GDP still dependent on taxpayers

In the June quarter of 2025, Australia’s real GDP growth rate was 1.8% p.a., driven by a pickup in private sector activity.

However, the public spending, investment, and employment data indicate that government-supported sectors are still outperforming private industry.

Heavy reliance on taxpayer funding raises concerns about budget sustainability, especially as tax revenues ease from last year’s peak while government spending continues to grow.

Flat investment signals fragile output

Total investment across the economy grew by just 0.2% over the past year, with private sector reinvestment falling to 8.1% - well below historical highs.

Investment patterns have shifted: building investment remained steady, while spending on machinery and equipment declined.

This continued weakness in investment raises concerns about the strength and durability of a private sector-led recovery. As a forward-looking indicator, subdued investment suggests softer future output and productivity.

Wages outpace profits

In the June quarter of 2025, private sector wages rose by 5.8% p.a., while business profits increased by only 0.8% p.a. (nominal terms).
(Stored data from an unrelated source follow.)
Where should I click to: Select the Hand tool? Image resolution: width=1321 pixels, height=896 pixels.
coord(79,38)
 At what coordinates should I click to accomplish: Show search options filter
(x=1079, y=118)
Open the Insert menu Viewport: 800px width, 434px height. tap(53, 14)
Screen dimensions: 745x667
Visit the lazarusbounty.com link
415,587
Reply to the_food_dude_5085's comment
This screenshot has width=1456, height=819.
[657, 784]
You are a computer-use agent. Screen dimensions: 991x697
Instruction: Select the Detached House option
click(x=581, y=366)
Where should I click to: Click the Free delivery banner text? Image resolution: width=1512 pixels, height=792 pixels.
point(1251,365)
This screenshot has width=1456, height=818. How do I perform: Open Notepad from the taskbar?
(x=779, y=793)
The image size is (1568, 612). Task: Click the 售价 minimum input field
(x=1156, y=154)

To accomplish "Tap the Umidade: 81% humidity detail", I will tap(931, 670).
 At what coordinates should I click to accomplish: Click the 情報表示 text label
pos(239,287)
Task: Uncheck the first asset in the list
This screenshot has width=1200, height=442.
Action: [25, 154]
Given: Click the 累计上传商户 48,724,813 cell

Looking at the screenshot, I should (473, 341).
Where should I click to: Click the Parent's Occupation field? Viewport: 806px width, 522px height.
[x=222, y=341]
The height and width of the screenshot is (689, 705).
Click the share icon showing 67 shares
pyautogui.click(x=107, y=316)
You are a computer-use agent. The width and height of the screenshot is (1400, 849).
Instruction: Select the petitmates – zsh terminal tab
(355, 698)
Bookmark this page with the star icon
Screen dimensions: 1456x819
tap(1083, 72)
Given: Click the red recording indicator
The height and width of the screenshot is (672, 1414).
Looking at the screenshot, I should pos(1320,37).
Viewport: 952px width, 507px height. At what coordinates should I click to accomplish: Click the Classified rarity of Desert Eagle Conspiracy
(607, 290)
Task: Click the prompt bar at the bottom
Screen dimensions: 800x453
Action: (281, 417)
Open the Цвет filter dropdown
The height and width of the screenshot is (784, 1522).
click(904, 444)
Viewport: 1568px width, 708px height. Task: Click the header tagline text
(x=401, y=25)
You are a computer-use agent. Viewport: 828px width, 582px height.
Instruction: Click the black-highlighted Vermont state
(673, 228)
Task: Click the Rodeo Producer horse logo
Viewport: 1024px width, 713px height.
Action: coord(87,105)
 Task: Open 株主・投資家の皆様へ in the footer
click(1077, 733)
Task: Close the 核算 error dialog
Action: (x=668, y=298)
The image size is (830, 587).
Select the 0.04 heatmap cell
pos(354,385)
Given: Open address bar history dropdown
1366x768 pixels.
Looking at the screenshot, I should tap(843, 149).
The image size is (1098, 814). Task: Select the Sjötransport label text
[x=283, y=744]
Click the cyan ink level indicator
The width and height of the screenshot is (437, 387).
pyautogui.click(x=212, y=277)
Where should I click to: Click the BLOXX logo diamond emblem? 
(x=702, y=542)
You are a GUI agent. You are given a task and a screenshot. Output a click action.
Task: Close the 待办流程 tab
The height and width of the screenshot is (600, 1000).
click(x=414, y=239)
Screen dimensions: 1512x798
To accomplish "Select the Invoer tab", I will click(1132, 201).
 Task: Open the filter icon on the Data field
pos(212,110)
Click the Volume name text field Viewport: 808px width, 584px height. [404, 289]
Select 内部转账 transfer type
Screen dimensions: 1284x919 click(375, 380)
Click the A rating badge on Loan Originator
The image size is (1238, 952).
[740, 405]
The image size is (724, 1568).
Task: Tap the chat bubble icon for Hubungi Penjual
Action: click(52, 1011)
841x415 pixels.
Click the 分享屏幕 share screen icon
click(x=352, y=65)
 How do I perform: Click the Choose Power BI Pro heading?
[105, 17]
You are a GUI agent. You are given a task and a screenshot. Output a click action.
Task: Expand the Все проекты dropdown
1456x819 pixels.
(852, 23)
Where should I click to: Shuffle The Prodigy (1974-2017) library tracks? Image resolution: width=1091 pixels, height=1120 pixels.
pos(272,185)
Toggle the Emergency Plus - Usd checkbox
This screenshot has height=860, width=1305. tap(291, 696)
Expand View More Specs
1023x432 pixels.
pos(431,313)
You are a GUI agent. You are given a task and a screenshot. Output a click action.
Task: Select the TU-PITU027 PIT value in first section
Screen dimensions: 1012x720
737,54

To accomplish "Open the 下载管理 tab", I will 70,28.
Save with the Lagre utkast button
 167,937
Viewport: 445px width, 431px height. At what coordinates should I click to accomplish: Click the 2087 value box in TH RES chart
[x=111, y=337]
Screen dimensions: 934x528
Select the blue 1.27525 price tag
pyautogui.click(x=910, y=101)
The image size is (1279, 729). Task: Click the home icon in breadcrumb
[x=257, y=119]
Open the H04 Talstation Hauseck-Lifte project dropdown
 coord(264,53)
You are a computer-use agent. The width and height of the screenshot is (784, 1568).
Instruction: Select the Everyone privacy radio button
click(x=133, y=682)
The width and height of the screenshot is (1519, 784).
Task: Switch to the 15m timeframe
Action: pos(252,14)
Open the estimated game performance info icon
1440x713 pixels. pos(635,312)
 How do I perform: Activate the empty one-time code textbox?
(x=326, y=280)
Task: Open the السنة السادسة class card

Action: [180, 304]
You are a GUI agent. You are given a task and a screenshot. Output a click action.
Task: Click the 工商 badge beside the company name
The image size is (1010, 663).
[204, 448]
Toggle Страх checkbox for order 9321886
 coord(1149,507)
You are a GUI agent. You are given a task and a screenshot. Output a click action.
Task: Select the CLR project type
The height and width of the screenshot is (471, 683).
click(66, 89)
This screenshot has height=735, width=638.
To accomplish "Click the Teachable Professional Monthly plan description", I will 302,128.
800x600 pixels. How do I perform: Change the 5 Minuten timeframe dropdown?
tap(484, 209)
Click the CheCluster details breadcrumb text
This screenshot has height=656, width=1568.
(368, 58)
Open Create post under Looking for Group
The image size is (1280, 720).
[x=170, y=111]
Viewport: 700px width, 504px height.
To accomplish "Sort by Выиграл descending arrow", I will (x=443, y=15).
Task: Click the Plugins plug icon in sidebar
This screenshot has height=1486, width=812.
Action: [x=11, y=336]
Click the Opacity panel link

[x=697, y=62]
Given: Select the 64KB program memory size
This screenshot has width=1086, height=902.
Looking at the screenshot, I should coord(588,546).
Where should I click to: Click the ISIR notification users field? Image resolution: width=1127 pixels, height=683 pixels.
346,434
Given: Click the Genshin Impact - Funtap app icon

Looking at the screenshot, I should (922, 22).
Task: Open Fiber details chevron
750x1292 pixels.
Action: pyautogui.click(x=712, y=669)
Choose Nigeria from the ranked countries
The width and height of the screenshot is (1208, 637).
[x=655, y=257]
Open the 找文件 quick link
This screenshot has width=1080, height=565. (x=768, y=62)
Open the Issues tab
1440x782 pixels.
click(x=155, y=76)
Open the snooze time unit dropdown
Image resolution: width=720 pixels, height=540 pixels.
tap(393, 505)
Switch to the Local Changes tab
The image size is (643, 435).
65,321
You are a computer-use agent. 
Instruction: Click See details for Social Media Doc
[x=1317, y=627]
Many industries are facing subdued profit growth and elevated wage costs, reflecting the combination of a constrained labour market and weakening business conditions.

The data indicates that challenging conditions in the private sector are continuing.

Australia’s business R&D stagnates

Australia’s R&D intensity remains low at 0.9% of GDP, a level unchanged since the early 2000s, even as business R&D spending reached $24.4 billion in 2023 - 24.

In today’s rapidly evolving tech landscape, this stagnation points to a deeper problem. The decline in R&D intensity during the mid-2010s and its failure to rebound highlight ongoing difficulties in translating research into commercial success.

Business R&D plays a critical role in driving innovation and productivity because it’s closest to market application. The drop suggests a more challenging environment for converting research into market-ready solutions, ultimately dragging on productivity growth.

Housing work remains flat

Residential building activity was flat in Q2 2025 at $24.2 billion, still 5% below its 2018 peak (ABS).

While engineering construction has surged since the pandemic, residential building has seen only modest gains despite strong demand.

The government’s decision to pause further changes to the National Construction Code until the Housing Accord concludes, alongside with expedited development approvals, is expected to influence activity through the rest of the year.

However, housing construction growth continues to be constrained by limited capacity and rising costs.

Count of Aussie businesses

As of 30 June 2025, there were 2,729,648 operating businesses in Australia, an increase of 2.5% over the 2024–25 financial year.

The agriculture, forestry and fishing sector saw the largest net decline, with business numbers falling by 0.8% to 170,890.

In contrast, the transport, postal and warehousing sector grew by 5.1%, reaching a total of 249,289 businesses.